Word Co-Occurrence Matrix

How to create a co-occurrence matrix of words/tokens in a list of documents (keywords, page titles, product descriptions, etc.)
data visualization
plotly
analytics
text analysis
keywords
Author

Elias Dabbas

Published

August 15, 2024

The plan:

  • Get a list of documents (crawl file title tags, h1 tags, keywords, product descriptions, etc.)
  • Find the top N most frequently used words/terms
  • Locate the documents where these terms are used
  • Compute the correlation of these terms
  • Visualize with a heatmap

Getting a list of documents

In this example I will use title tags from a crawl file. You can easily use any other text column and run the same code again.

import advertools as adv
import pandas as pd
import plotly.express as px
df = pd.read_json('../compare-crawls/supermetrics_crawl2.jl', lines=True)
df[['url', 'title']].head()
url title
0 https://supermetrics.com/ Supermetrics: Turn your marketing data into op...
1 https://hub.supermetrics.com Log In Or Create An Account - Supermetrics
2 https://supermetrics.com/book-demo Book a free demo of the Supermetrics marketing...
3 https://supermetrics.com/contact Contact Supermetrics - Supermetrics
4 https://supermetrics.com/start-trial Start Free Trial - Supermetrics

Finding the top N most frequent terms

We have the flexibility of getting words, bigrams, trigrams, or any pattern we want to use, as well as remove any stopwords that we don’t think are relevant.
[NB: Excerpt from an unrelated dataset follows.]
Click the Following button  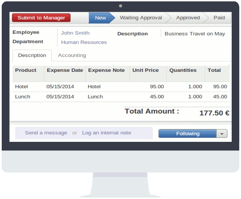point(188,134)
In this case, the name of the website is removed, because it is present in every title.

N = 25
rm_words = [
    '-', '|', 'to', 'and', 'in', 'for', 'a', 'the', 'with', 'your', 'of',
    '&', 'supermetrics'
]
top_words = adv.word_frequency(
    df['title'].dropna(),
    rm_words=rm_words).head(N)
top_words.head(10)
word abs_freq
0 support 1031
1 data 664
2 how 549
3 documentation 392
4 guide 354
5 google 352
6 marketing 232
7 ads 207
8 connection 194
9 studio 183

Locating the documents where the top terms are used

This is done by creating new boolean columns that check whether or not the document (page title in this case) matches the term.

Keep in mind that there are regex pitfalls over here. The pattern “love” would match the word “glove” but that’s not what we want.
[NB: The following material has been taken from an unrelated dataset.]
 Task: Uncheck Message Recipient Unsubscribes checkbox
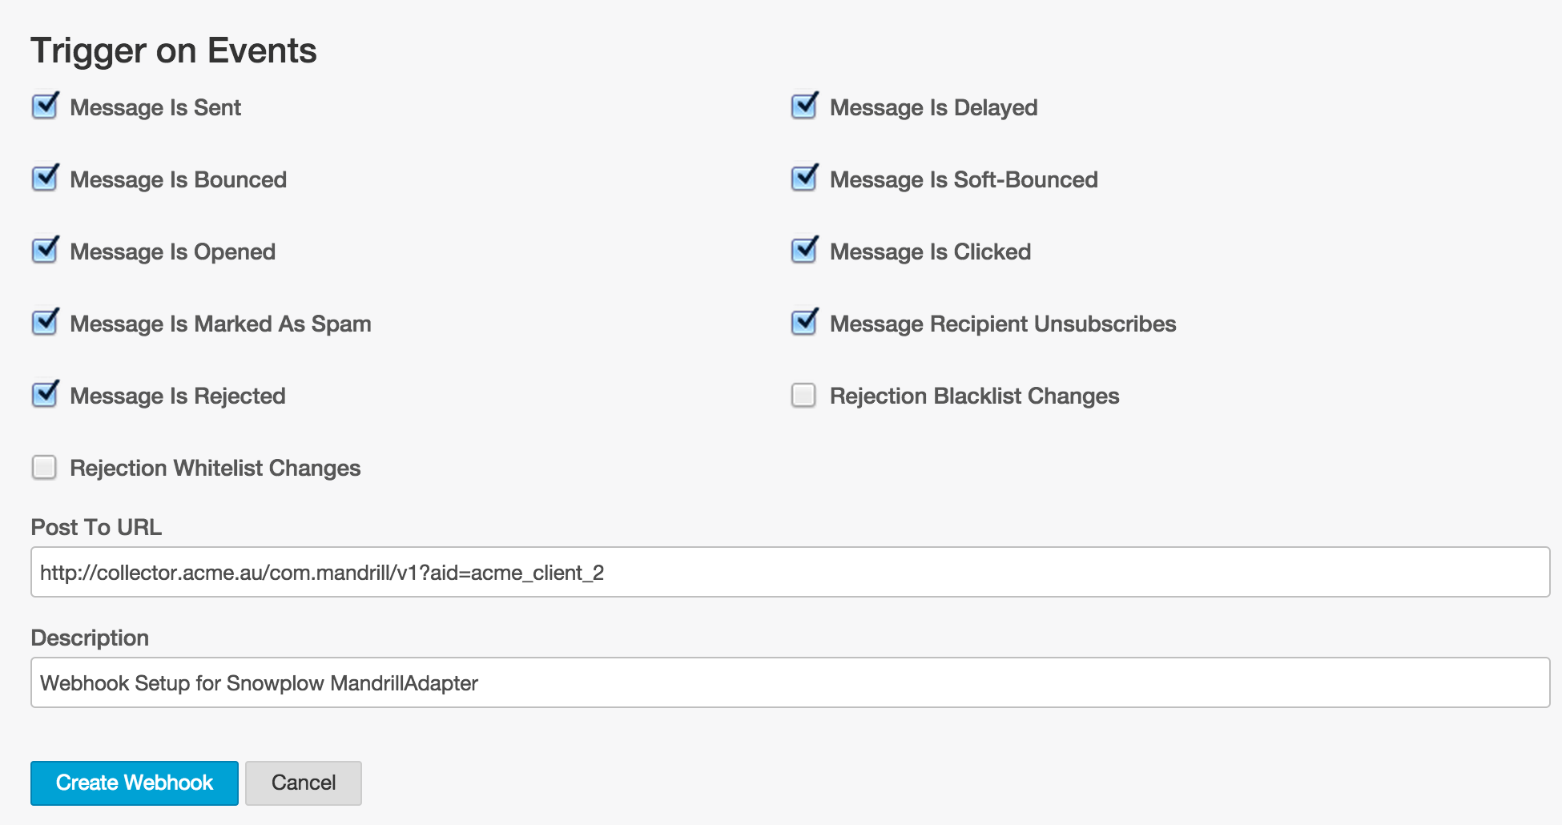pos(804,323)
One way to handle this is to add the word boundary character \b before and after the words.

r'\b' + "marketing" + r'\b'
'\\bmarketing\\b'
for word in top_words['word'][:N]:
    df[f'term_{word}'] = df['title'].str.lower().str.contains(r'\b' + word + r'\b', regex=True)
df.filter(regex='^title$|term_').iloc[:5, :5]
title term_support term_data term_how term_documentation
0 Supermetrics: Turn your marketing data into op... False True False False
1 Log In Or Create An Account - Supermetrics False False False False
2 Book a free demo of the Supermetrics marketing... False True False False
3 Contact Supermetrics - Supermetrics False False False False
4 Start Free Trial - Supermetrics False False False False

We now remove the beginning string “term_” from column names.

term_df = df.filter(regex='term_')
term_df.columns = [col.replace('term_', '') for col in term_df.columns]
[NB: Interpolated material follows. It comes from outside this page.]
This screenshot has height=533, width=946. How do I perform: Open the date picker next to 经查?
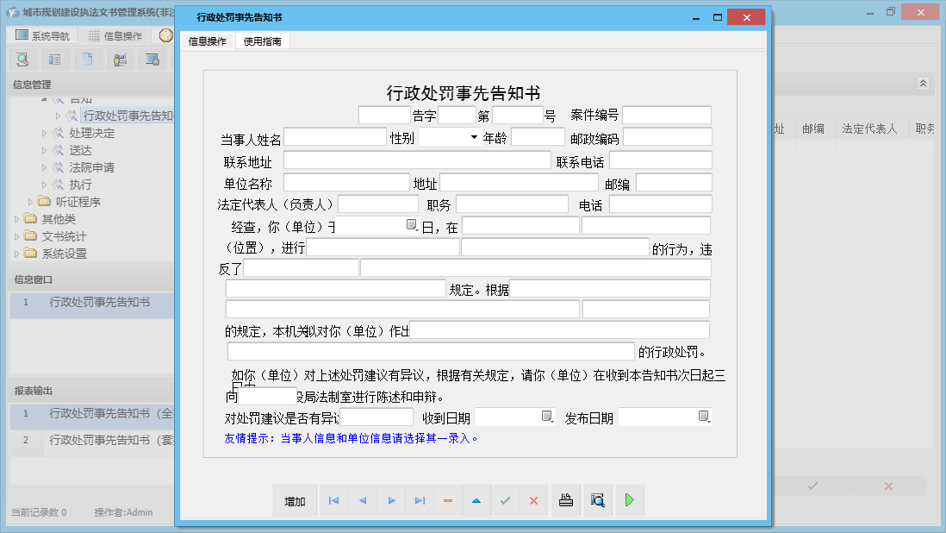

Compute the correlation between the terms

corr_matrix = term_df.corr()
corr_matrix.iloc[:5, :5]
support data how documentation guide
support 1.000000 -0.042314 0.279659 -0.355278 0.412882
data -0.042314 1.000000 0.104377 0.149224 -0.105533
how 0.279659 0.104377 1.000000 -0.227517 -0.197683
documentation -0.355278 0.149224 -0.227517 1.000000 -0.174243
guide 0.412882 -0.105533 -0.197683 -0.174243 1.000000

Visualize with a heatmap

If we immediately create the heatmap of the correlations, we will get a diagonal showing a perfect 1.0 correlation between each term and itself, which would be misleading.

So, before visualizing, we can convert those values on the diagonal of the matrix to Nones, then visualize.

corr = [[corr_matrix.values[i][j] if i != j else None
         for j in range(len(corr_matrix))]
        for i in range(len(corr_matrix))]

corr_df = pd.DataFrame(
    corr,
    columns=corr_matrix.columns,
    index=corr_matrix.columns)

fig = px.imshow(
    corr_df,
    height=900,
    width=900,
    color_continuous_scale='RdBu',
    color_continuous_midpoint=0,
    template='none',
    labels={'color': 'correlation'},
    title='Term correlation in page titles')
fig.layout.xaxis.side = 'top'
fig.layout.xaxis.showgrid = False
fig.layout.yaxis.showgrid = False
fig.layout.xaxis.tickangle = -38
fig.layout.coloraxis.colorbar.outlinecolor = 'white'
fig.layout.coloraxis.colorbar.title = 'Correlation<br>'
fig.layout.margin.t = 150
fig

Possible improvements and next steps

  • Filter for a subset of URLs (community pages, shop, etc.)
  • Filter for a subset of words under a certain category
  • Add counts and correlations as text to the chart
  • Use another crterion for selecting words (other than most used)
df[['title', 'term_schema', 'term_standard', 'term_warehouse']].sort_values('term_schema', ascending=False).head(15)['title'].tolist()
['Supermetrics Documentation | Apple Public Data Standard Data Warehouse Schema',
 'Supermetrics Documentation | Snapchat Marketing Standard Data Warehouse Schema',
 'Supermetrics Documentation | Rakuten Advertising Standard Data Warehouse Schema',
 'Supermetrics Documentation | Bing Webmaster Tools Standard Data Warehouse Schema',
 'Supermetrics Documentation | Prisjakt Standard Data Warehouse Schema',
 'Supermetrics Documentation | Piwik PRO Standard Data Warehouse Schema',
 'Supermetrics Documentation | Partnerize Standard Data Warehouse Schema',
 'Supermetrics Documentation | Pinterest Organic (Legacy) Standard Data Warehouse Schema',
 'Supermetrics Documentation | Quora Ads Standard Data Warehouse Schema',
 'Supermetrics Documentation | Nielsen Digital Ad Ratings Standard Data Warehouse Schema',
 'Supermetrics Documentation | Nexxen DSP Standard Data Warehouse Schema',
 'Supermetrics Documentation | YouTube Standard Data Warehouse Schema',
 'Supermetrics Documentation | Matomo Standard Data Warehouse Schema',
 'Supermetrics Documentation | MediaMath Standard Data Warehouse Schema',
 'Supermetrics Documentation | X Public Data (Twitter) Standard Data Warehouse Schema']